[Données enregistrées]
_ _ _ _ _ _ _

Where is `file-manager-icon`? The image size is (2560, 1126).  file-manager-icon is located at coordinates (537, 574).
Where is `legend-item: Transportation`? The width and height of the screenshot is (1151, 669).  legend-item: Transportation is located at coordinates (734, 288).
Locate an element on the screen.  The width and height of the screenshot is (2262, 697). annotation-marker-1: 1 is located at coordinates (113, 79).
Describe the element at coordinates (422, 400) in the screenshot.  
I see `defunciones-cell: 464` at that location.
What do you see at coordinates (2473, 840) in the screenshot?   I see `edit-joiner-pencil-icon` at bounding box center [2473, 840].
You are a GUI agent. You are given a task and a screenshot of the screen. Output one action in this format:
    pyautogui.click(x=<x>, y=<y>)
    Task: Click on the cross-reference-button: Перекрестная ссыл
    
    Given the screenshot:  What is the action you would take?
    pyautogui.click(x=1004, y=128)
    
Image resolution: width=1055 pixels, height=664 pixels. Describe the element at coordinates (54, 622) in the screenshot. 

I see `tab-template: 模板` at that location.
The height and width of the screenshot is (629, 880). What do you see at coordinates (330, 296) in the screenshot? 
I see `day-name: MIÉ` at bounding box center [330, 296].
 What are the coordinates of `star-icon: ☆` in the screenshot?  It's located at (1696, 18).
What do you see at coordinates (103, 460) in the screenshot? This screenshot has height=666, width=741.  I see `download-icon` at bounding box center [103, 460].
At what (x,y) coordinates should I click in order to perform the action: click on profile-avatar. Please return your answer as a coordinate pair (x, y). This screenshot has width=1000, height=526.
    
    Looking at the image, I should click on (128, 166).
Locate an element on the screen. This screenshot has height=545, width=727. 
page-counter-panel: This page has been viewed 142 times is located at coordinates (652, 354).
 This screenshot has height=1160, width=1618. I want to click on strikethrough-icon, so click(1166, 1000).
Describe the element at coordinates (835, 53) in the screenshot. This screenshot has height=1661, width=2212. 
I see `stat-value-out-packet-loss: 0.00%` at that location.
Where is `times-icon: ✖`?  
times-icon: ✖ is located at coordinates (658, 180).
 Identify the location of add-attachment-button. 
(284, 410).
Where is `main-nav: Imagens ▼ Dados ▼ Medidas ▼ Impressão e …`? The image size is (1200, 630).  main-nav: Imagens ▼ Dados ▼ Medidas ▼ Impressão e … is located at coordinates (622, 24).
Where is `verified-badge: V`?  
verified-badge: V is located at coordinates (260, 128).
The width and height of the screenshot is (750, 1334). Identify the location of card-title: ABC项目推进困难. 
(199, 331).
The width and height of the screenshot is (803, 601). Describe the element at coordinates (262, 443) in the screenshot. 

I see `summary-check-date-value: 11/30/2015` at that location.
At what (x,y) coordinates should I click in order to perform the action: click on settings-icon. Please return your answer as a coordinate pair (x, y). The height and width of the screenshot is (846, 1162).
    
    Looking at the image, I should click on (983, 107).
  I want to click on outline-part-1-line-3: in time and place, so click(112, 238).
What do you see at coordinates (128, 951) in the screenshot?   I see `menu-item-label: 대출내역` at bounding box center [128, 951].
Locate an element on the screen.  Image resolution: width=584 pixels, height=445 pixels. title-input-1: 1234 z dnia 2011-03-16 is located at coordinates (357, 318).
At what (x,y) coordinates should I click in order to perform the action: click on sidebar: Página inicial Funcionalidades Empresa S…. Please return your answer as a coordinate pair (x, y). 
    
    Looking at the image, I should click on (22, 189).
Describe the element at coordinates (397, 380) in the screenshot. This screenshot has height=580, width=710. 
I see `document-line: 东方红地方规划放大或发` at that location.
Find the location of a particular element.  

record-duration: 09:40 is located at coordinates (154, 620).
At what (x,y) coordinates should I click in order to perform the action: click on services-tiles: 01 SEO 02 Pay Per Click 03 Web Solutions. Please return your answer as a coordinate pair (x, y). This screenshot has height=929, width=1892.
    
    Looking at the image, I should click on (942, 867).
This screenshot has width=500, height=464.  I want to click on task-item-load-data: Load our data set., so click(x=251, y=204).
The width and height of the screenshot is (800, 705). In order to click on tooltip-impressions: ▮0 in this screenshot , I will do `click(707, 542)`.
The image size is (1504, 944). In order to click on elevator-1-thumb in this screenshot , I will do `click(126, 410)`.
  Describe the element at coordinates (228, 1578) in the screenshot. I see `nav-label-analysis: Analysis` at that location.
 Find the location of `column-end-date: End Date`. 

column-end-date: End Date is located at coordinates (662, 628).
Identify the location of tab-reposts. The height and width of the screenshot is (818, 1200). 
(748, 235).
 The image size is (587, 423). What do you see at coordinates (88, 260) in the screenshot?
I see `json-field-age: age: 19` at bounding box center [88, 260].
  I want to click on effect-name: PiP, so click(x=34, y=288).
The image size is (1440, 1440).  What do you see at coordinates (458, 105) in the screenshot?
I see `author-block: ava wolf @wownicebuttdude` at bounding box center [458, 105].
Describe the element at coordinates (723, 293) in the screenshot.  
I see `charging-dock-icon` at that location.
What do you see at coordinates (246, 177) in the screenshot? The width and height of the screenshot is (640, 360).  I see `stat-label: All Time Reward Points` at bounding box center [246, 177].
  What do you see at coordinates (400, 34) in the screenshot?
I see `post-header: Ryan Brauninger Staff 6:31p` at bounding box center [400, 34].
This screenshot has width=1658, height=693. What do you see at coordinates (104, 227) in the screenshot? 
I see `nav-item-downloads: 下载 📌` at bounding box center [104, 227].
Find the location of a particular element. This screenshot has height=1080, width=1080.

_ _ _ _ _ _ _

Reproduisez à l'identique l'ensemble des lignes ci-dessus, sans en omettre ni en modifier aucune.

- **Sortie produite**
Where is `file-manager-icon`? The image size is (2560, 1126).  file-manager-icon is located at coordinates (537, 574).
Where is `legend-item: Transportation`? The width and height of the screenshot is (1151, 669).  legend-item: Transportation is located at coordinates (734, 288).
Locate an element on the screen.  The width and height of the screenshot is (2262, 697). annotation-marker-1: 1 is located at coordinates (113, 79).
Describe the element at coordinates (422, 400) in the screenshot.  
I see `defunciones-cell: 464` at that location.
What do you see at coordinates (2473, 840) in the screenshot?   I see `edit-joiner-pencil-icon` at bounding box center [2473, 840].
You are a GUI agent. You are given a task and a screenshot of the screen. Output one action in this format:
    pyautogui.click(x=<x>, y=<y>)
    Task: Click on the cross-reference-button: Перекрестная ссыл
    
    Given the screenshot:  What is the action you would take?
    pyautogui.click(x=1004, y=128)
    
Image resolution: width=1055 pixels, height=664 pixels. Describe the element at coordinates (54, 622) in the screenshot. 

I see `tab-template: 模板` at that location.
The height and width of the screenshot is (629, 880). What do you see at coordinates (330, 296) in the screenshot? 
I see `day-name: MIÉ` at bounding box center [330, 296].
 What are the coordinates of `star-icon: ☆` in the screenshot?  It's located at (1696, 18).
What do you see at coordinates (103, 460) in the screenshot? This screenshot has height=666, width=741.  I see `download-icon` at bounding box center [103, 460].
At what (x,y) coordinates should I click in order to perform the action: click on profile-avatar. Please return your answer as a coordinate pair (x, y). This screenshot has width=1000, height=526.
    
    Looking at the image, I should click on (128, 166).
Locate an element on the screen. This screenshot has height=545, width=727. 
page-counter-panel: This page has been viewed 142 times is located at coordinates (652, 354).
 This screenshot has height=1160, width=1618. I want to click on strikethrough-icon, so click(1166, 1000).
Describe the element at coordinates (835, 53) in the screenshot. This screenshot has height=1661, width=2212. 
I see `stat-value-out-packet-loss: 0.00%` at that location.
Where is `times-icon: ✖`?  
times-icon: ✖ is located at coordinates (658, 180).
 Identify the location of add-attachment-button. 
(284, 410).
Where is `main-nav: Imagens ▼ Dados ▼ Medidas ▼ Impressão e …`? The image size is (1200, 630).  main-nav: Imagens ▼ Dados ▼ Medidas ▼ Impressão e … is located at coordinates (622, 24).
Where is `verified-badge: V`?  
verified-badge: V is located at coordinates (260, 128).
The width and height of the screenshot is (750, 1334). Identify the location of card-title: ABC项目推进困难. 
(199, 331).
The width and height of the screenshot is (803, 601). Describe the element at coordinates (262, 443) in the screenshot. 

I see `summary-check-date-value: 11/30/2015` at that location.
At what (x,y) coordinates should I click in order to perform the action: click on settings-icon. Please return your answer as a coordinate pair (x, y). The height and width of the screenshot is (846, 1162).
    
    Looking at the image, I should click on (983, 107).
  I want to click on outline-part-1-line-3: in time and place, so click(112, 238).
What do you see at coordinates (128, 951) in the screenshot?   I see `menu-item-label: 대출내역` at bounding box center [128, 951].
Locate an element on the screen.  Image resolution: width=584 pixels, height=445 pixels. title-input-1: 1234 z dnia 2011-03-16 is located at coordinates (357, 318).
At what (x,y) coordinates should I click in order to perform the action: click on sidebar: Página inicial Funcionalidades Empresa S…. Please return your answer as a coordinate pair (x, y). 
    
    Looking at the image, I should click on (22, 189).
Describe the element at coordinates (397, 380) in the screenshot. This screenshot has height=580, width=710. 
I see `document-line: 东方红地方规划放大或发` at that location.
Find the location of a particular element.  

record-duration: 09:40 is located at coordinates (154, 620).
At what (x,y) coordinates should I click in order to perform the action: click on services-tiles: 01 SEO 02 Pay Per Click 03 Web Solutions. Please return your answer as a coordinate pair (x, y). This screenshot has height=929, width=1892.
    
    Looking at the image, I should click on (942, 867).
This screenshot has width=500, height=464.  I want to click on task-item-load-data: Load our data set., so click(x=251, y=204).
The width and height of the screenshot is (800, 705). In order to click on tooltip-impressions: ▮0 in this screenshot , I will do `click(707, 542)`.
The image size is (1504, 944). In order to click on elevator-1-thumb in this screenshot , I will do `click(126, 410)`.
  Describe the element at coordinates (228, 1578) in the screenshot. I see `nav-label-analysis: Analysis` at that location.
 Find the location of `column-end-date: End Date`. 

column-end-date: End Date is located at coordinates (662, 628).
Identify the location of tab-reposts. The height and width of the screenshot is (818, 1200). 
(748, 235).
 The image size is (587, 423). What do you see at coordinates (88, 260) in the screenshot?
I see `json-field-age: age: 19` at bounding box center [88, 260].
  I want to click on effect-name: PiP, so click(x=34, y=288).
The image size is (1440, 1440).  What do you see at coordinates (458, 105) in the screenshot?
I see `author-block: ava wolf @wownicebuttdude` at bounding box center [458, 105].
Describe the element at coordinates (723, 293) in the screenshot.  
I see `charging-dock-icon` at that location.
What do you see at coordinates (246, 177) in the screenshot? The width and height of the screenshot is (640, 360).  I see `stat-label: All Time Reward Points` at bounding box center [246, 177].
  What do you see at coordinates (400, 34) in the screenshot?
I see `post-header: Ryan Brauninger Staff 6:31p` at bounding box center [400, 34].
This screenshot has width=1658, height=693. What do you see at coordinates (104, 227) in the screenshot? 
I see `nav-item-downloads: 下载 📌` at bounding box center [104, 227].
Find the location of a particular element. This screenshot has height=1080, width=1080.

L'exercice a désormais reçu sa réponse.